Come sottolinea La Gazzetta dello Sport, la società azzurra ha speso meno per gli ingaggi dei tesserati rispetto alle grandi rivali. Secondo le stime aggiornate, il costo lordo degli stipendi è stato di 105 milioni di euro, contro i 200 milioni di Inter e Juventus, i 165 del Milan e i 160 della Roma. Anche l’Atalanta si attesta sullo stesso livello dei partenopei, ma con obiettivi e ambizioni differenti. Il trionfo napoletano è dunque anche una vittoria del bilancio, in un campionato in cui spesso chi spende di più non è detto che vinca.
Ingaggi contenuti, investimenti mirati
La rosa 2024-25 è costata 150 milioni in cartellini, cifra seconda solo alla Juventus. Tuttavia, il costo del personale è rimasto sotto controllo: a fronte di nuove entrate come Lukaku (6 milioni netti), Lobotka (3,5), Politano e Di Lorenzo (3,2), Neres e McTominay (3), il club ha compensato con cessioni e fine contratti. Tra queste, pesantissima quella di Osimhen, girato in prestito in estate prima della sua cessione definitiva prevista con una clausola da 75 milioni per l’estero.
A confronto, le big spendono molto di più: alla Juventus Vlahovic percepisce 10,5 milioni, all’Inter Lautaro 9, e così via. Il Napoli è riuscito a mantenere un tetto salariale compatibile con i suoi conti, senza perdere competitività.
Un modello virtuoso da vent’anni
Aurelio De Laurentiis ha dimostrato per l’ennesima volta la solidità del progetto Napoli, impostato su rigore finanziario, valorizzazione dei talenti e investimenti selettivi. Dal 2004, anno in cui rilevò il club dalla curatela fallimentare, il Napoli ha ottenuto due scudetti, tre Coppe Italia e una Supercoppa, partecipando regolarmente alle competizioni europee e mantenendo un utile aggregato di 141 milioni di euro.
Durante l’emergenza Covid, quando gran parte del calcio italiano arrancava, il Napoli non ha avuto bisogno dell’apporto dell’azionista e non ha nemmeno attinto al prestito bancario da 52 milioni. I numeri degli ultimi esercizi lo confermano: 80 milioni di profitti nel 2022-23 e 63 nel 2023-24, grazie anche a 73 milioni derivanti dal player trading e a un costante sviluppo del settore commerciale.
Un club solido, anche senza Champions
La mancata qualificazione alle coppe nella passata stagione è stata assorbita senza traumi, grazie a un patrimonio netto di 212 milioni e liquidità per 211 milioni al 30 giugno 2024. Un “tesoretto” che ha permesso alla società di reggere l’aumento dei costi per l’arrivo di Antonio Conte e le spese per il mercato, restando in equilibrio.

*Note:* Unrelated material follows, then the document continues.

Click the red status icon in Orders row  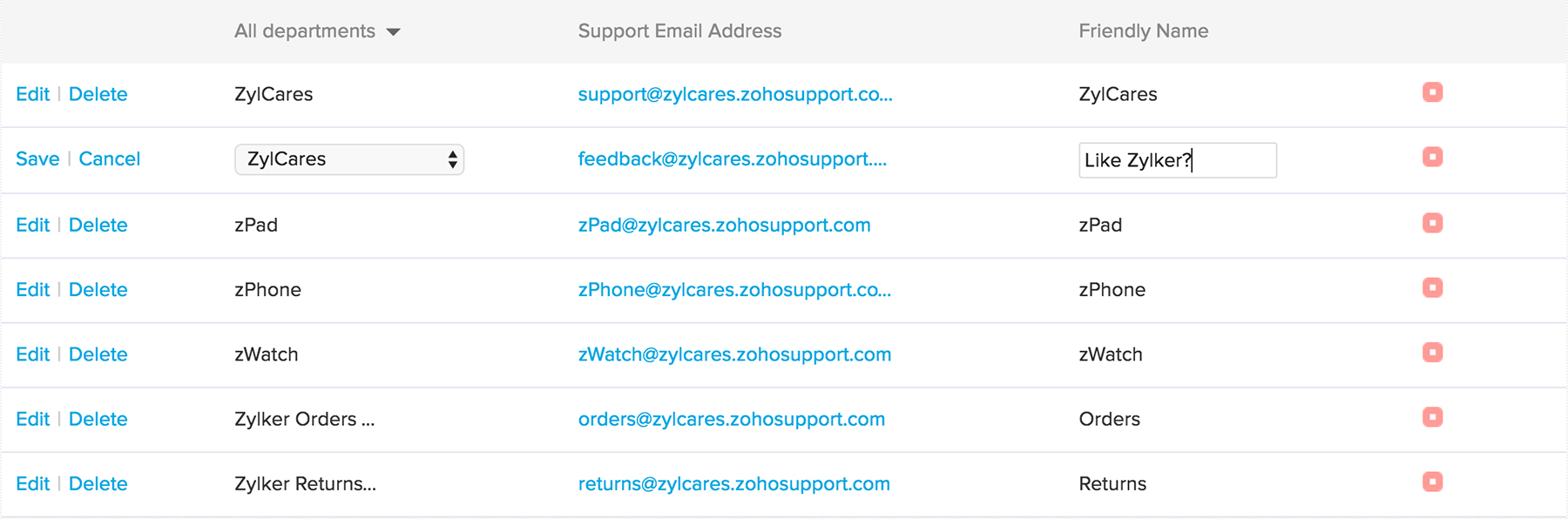pyautogui.click(x=1432, y=417)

La cessione di Kvaratskhelia al PSG per 70 milioni ha contribuito a riequilibrare il bilancio 2024-25. Ora, con il nuovo scudetto cucito sul petto e il ritorno in Champions, il club si prepara a incassare maggiori introiti dai diritti TV e a valutare nuove cessioni importanti, su tutte quella di Osimhen, per mantenere inalterato il proprio equilibrio.
Una lezione per il calcio italiano
Il Napoli è l’unico club della Serie A ad aver vinto due scudetti in tre stagioni con i conti in ordine. Ha battuto le big anche fuori dal campo, dimostrando che non servono ingaggi monstre per essere vincenti, ma programmazione, disciplina e idee chiare. Un modello replicabile? Difficile dirlo. Ma intanto il Napoli è di nuovo sul tetto d’Italia, spendendo meno e vincendo di più.